Edith’s checkerspot butterflies are found throughout western North America, but they don’t all look or act the same. Dozens of habitat-specific forms or ecotypes of the species have been documented, and each is so strongly adapted to its local environment that it can differ markedly from populations a mere 20 kilometers away.
Indeed, decades of laboratory and field experiments on the species’ adaptability—including work that garnered Stanford population biologist Paul Ehrlich the coveted Crafoord Prize—indicate that this little lepidopteran can make major ecological shifts, such as switching host plant species, remarkably quickly. This makes them excellent models for studying the consequences of anthropogenic activity, but a lack of genomic resources has made such work difficult. A high-quality genome for the species, recently assembled and published July 25 in Genome Biology and Evolution, will likely change that.
To construct the butterfly’s 0.6 Gb genome, the team employed Oxford Nanopore long-read sequencing along with Hi-C chromosome capture and Illumina short-read polishing. That resulted in a highly contiguous assembly that contains 97.5 percent of expected single-copy genes based on a database of previously published lepidopteran genomes. Analyses of the sequence revealed 23,870 genes, 20,771 of which the researchers were able to functionally annotate.
This intel will finally allow scientists to probe the genetic basis of this butterfly’s versatility and adaptability. “The E. editha genome, annotation, and functional descriptions now fill a missing gap for one of the leading field-based ecological model systems in North America,” the study authors write in their paper. It should also assist conservation efforts for the butterfly’s endangered subspecies and the species as a whole, which recent research suggests is at risk due to climate change.
Runners Up:
Bald notothen (Trematomus borchgrevinki)
The bald notothen isn’t a particularly charismatic fish. And as a small Antarctic species usually found lurking under ice, it isn’t sought-after by fishers, either. This relative obscurity meant there was a dearth of genetic information available for the species and its close relatives—and therefore, it was a great test subject for comparing de novo genome assembly methods. So, for a July 29 paper in G3 Genes|Genomes|Genetics, researchers assembled the fish’s genome using three tactics: purely with short reads, with a combination of short and long reads, and purely with long reads. And while they identified key sources of error in all three approaches, “long-read contig assembly is the current best choice,” the authors write, as the quality of the resulting assembly was unmatched by those of the other methods.

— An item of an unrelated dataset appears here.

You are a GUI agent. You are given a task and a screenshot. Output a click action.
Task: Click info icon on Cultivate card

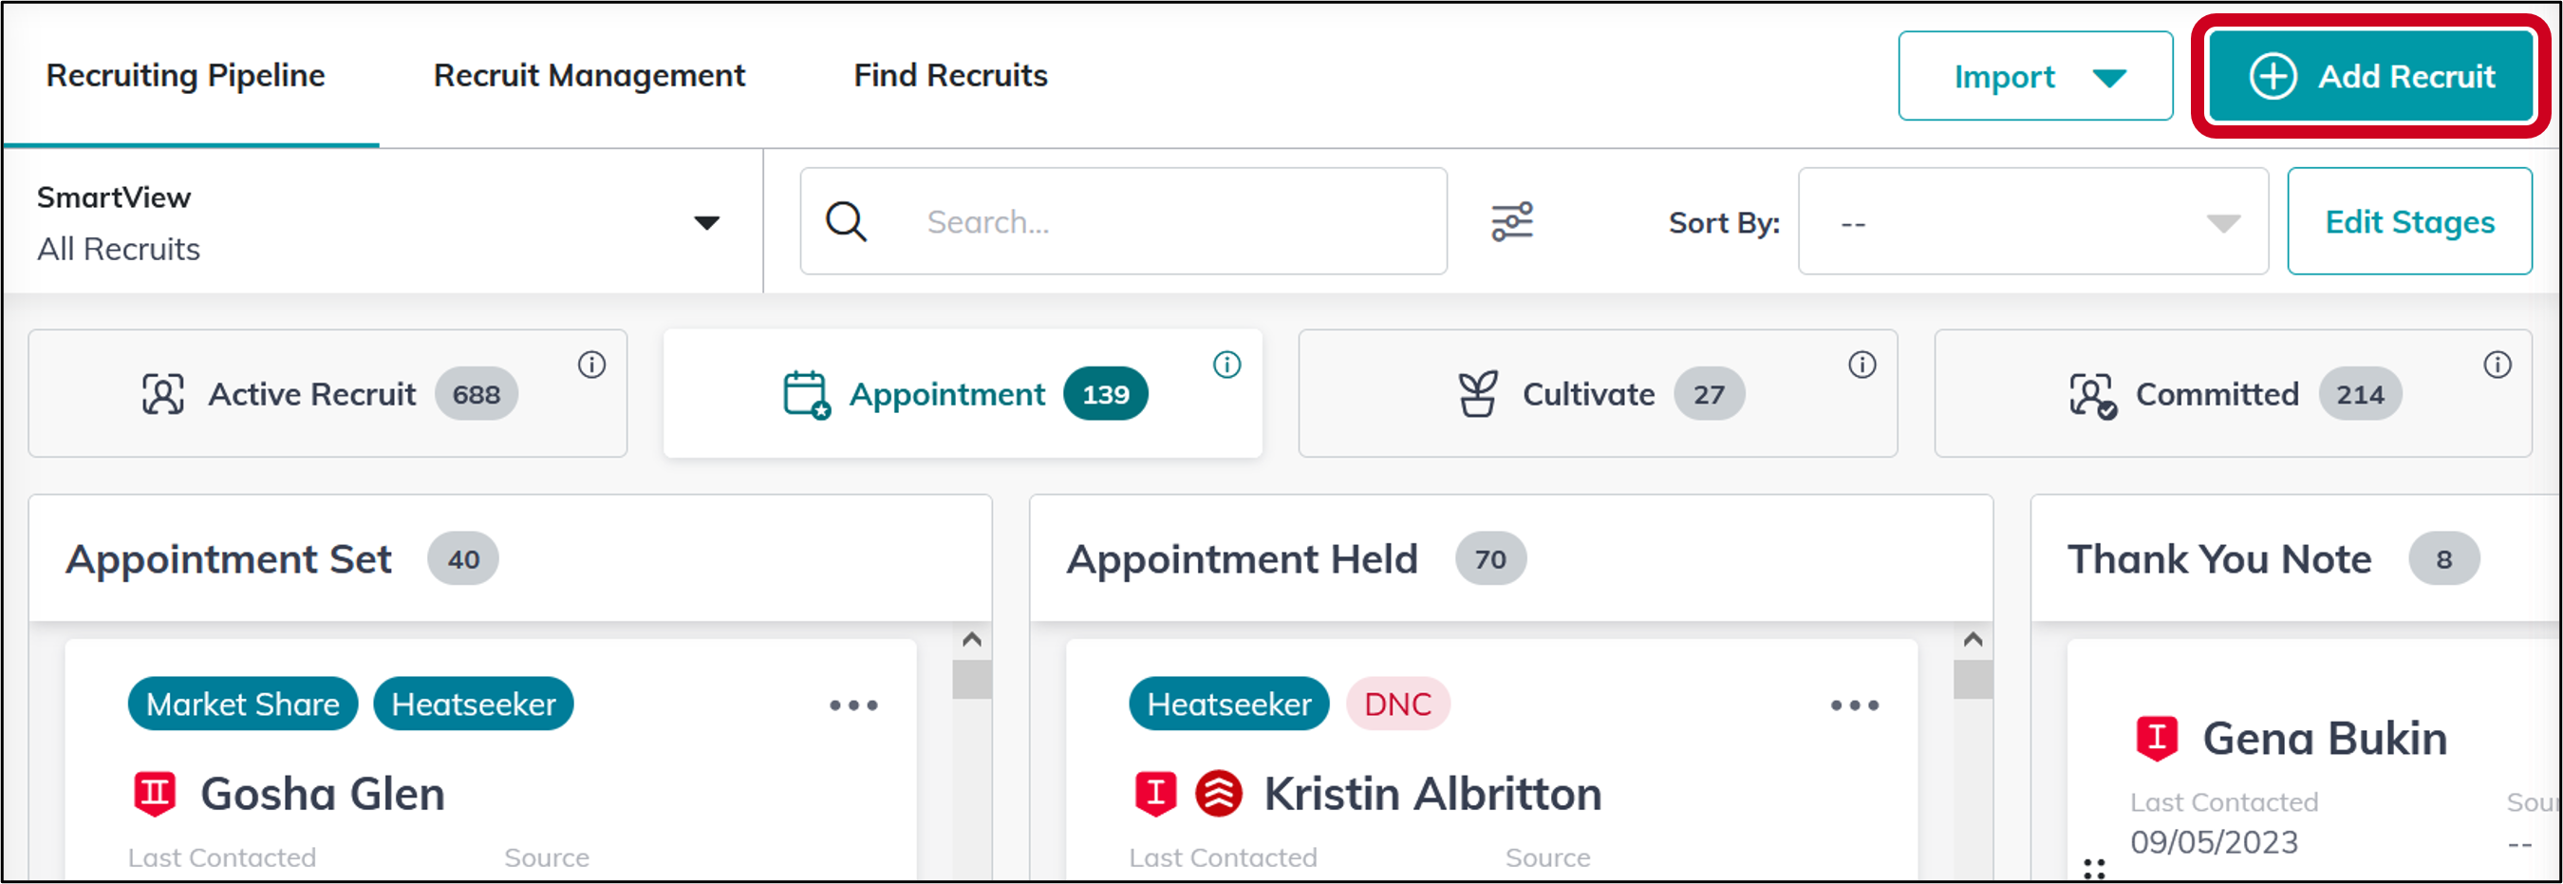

Many-banded krait (Bungarus multicinctus)
The many-banded krait is one of the most venomous snakes in Asia, and famously caused the death of beloved California Academy of Sciences curator and herpetologist Joe Slowinski. In China, the snake is responsible for nearly 1 in 10 venomous bites and has the highest case-fatality rate, killing up to one-third of the time. Developing better treatments requires in-depth knowledge of the animal’s toxin repertoire—which is why researchers from the Chinese Academy of Sciences generated a high-quality reference genome for the species. The assembly, published July 12 in Cell Reports, revealed that the snake has an impressive repertoire of 118 toxin genes from 17 families. “Our B. multicinctus chromosome-scale assembly and associated transcriptome data provide a valuable resource for exploring the origin and evolution of venom genes, thereby enabling venom-driven drug discovery,” the authors write.